**READING TEXT**
·····

- Born: Robert Joseph White January 21, 1926 Duluth, Minnesota, U.S.
- Died: September 16, 2010 (aged 84) Geneva Township, Ashtabula County, Ohio, U.S.
- Education: University of St. Thomas (B.S., 1951) Harvard Medical School (M.D., 1953) University of Minnesota (PhD, Neurosurgery, 1962)
- Occupation: Neurosurgeon

= Robert J. White =

American neurosurgeon (1926–2010)

Robert Joseph White (January 21, 1926 – September 16, 2010) was an American neurosurgeon, vivisectionist, and bioethicist best known for his work on hypothermia and his experiments with head transplants on mammals, including living monkeys.

== Early life ==
White was born January 21, 1926, raised in Duluth, Minnesota, by his mother and an aunt. His father was killed in combat while serving in the Pacific theater during World War II. White stated in a 2009 Motherboard interview that his interest in the human brain started in high school when his biology teacher admired his dissection of a frog cranium and told White that he should become a brain surgeon.

== Education and career ==
White began his undergraduate studies at the University of St. Thomas before entering the University of Minnesota Medical School in 1949; he later transferred to Harvard Medical School in 1951, where he earned his medical degree cum laude in 1953. White had ten children with his wife, Patricia Murray, a nurse he met at Peter Bent Brigham Hospital while completing his surgical internship and residency. A devout Roman Catholic, Dr. White was a member of the Pontifical Academy of Sciences. He attended mass regularly and prayed before performing surgeries.

Throughout his career, White performed over 10,000 surgical operations and authored more than 900 publications on clinical neurosurgery, medical ethics and health care. He received honorary doctorates from John Carroll University (Doctor of Science, 1979), Cleveland State University (Doctor of Science, 1980), Walsh University (Doctor of Humane Letters, 1996) and the University of St. Thomas (Doctor of Sciences, 1998). White received invitations worldwide to speak, lecture and share his medical expertise. He was a consultant to the Burdenko Neurosurgery Institute in Moscow and was the only foreign member of both Russian and Ukrainian Academies of Medical Science. He lectured extensively in the U.S., Russia, China and Europe. White also became an adviser to Pope John Paul II on medical ethics. He established the Vatican's Commission on Biomedical Ethics in 1981 after his appointment to the Pontifical Academy of Sciences. Under White's leadership, the Commission influenced the church's stance on brain death and in vitro fertilization.

He nicknamed himself Humble Bob. White founded Cleveland General Metropolitan Hospital's (now MetroHealth) neurosurgery department. Many people know him for being a leading target for protesters. A PETA activist went as far as to call him "Dr. Butcher" and described his experiments as "epitomizing the crude, cruel vivisection industry." For 40 years, White was a neurological surgery professor at Case Western Reserve University medical school, a well-liked teacher and an acclaimed surgeon. He was one of the best known neurosurgeons in the United States, notably for his minimally successful head transplant experiments on rhesus monkeys.

·····

**DATASET SECTION**
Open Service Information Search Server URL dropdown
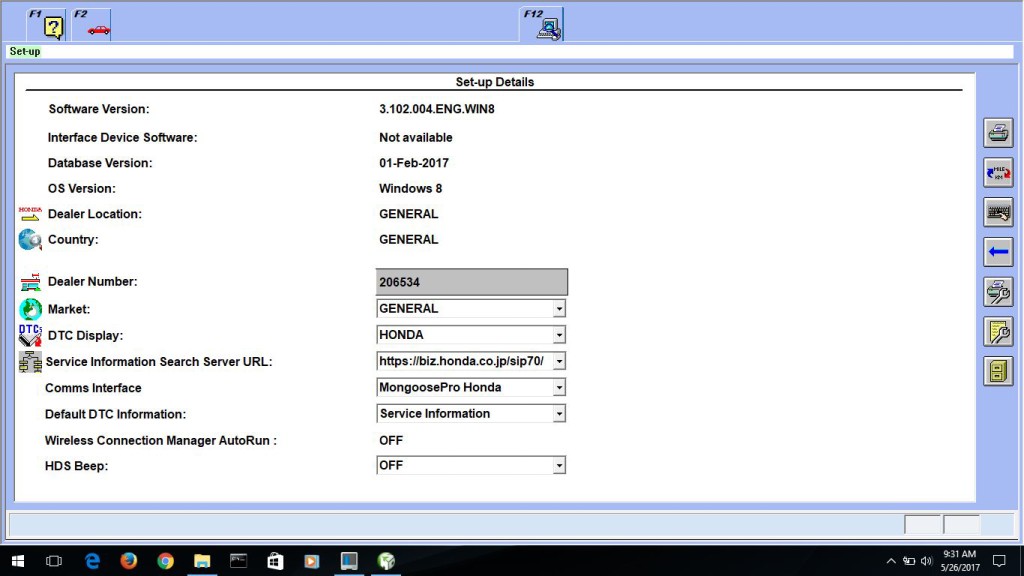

·····

**EXPLORE THE MATERIAL**
a – Check each statement against the Robert J. White biography and answer yes or no, quoting the words of the biography that decide it. (i) White earned his medical degree at Harvard Medical School in 1953. (ii) White taught neurological surgery at Case Western Reserve University for 20 years. (iii) White was raised in Duluth by his father.
b – Write the next part of the Robert J. White biography, picking up after its last sentence.

**TASK RESULTS**
a –
(i) Yes: "he later transferred to Harvard Medical School in 1951, where he earned his medical degree cum laude in 1953"
(ii) No: "For 40 years, White was a neurological surgery professor at Case Western Reserve University medical school"
(iii) No: "raised in Duluth, Minnesota, by his mother and an aunt"

b –
== Research ==

In 1970, after a long series of preliminary experiments, White performed a transplant of one monkey head onto the body of another monkey. Because the surgery included severing the spine at the neck, the subjects were paralyzed from the neck down. After the surgery, because the cranial nerves within the brain were still intact and nourished by the circulatory system from the new body, the monkey could still hear, smell, taste, eat and follow objects with its eyes.

Ultimately, immune rejection caused the monkey to die after nine days. Jerry Silver, an expert in regrowing severed nerves, called White's experiments on monkeys, "fairly barbaric."

During the 1990s, White planned to perform the same operation on humans and practiced on corpses at a mortuary. He hoped he could do head transplant surgery on the physicist Stephen Hawking and the actor Christopher Reeve. The possible continuation of White's work in head transplantation research and application was examined in the neurosurgical literature in 2013 by Italian neurosurgeon Sergio Canavero; the feasibility of spinal cord reconstruction and cephalo-spinal linkage in humans received support in 2014 from a German study (which does not address directly the actual topic of head transplantation.)

== Death ==
White died at his home in Geneva, Ohio, on September 16, 2010, at age 84 after suffering from diabetes and prostate cancer.

== Sources ==
- The Frankenstein Factor
- Journalist and author Oriana Fallaci wrote "The Dead Body and the Living Brain" (Look, 26, 1967, pgs 99–105) based on White's experimentation on primates; in turn, this was included in the 2010 book edited by philosopher Tom Regan and theologian Andrew Linzey, Other Nations: Animals in Modern Literature.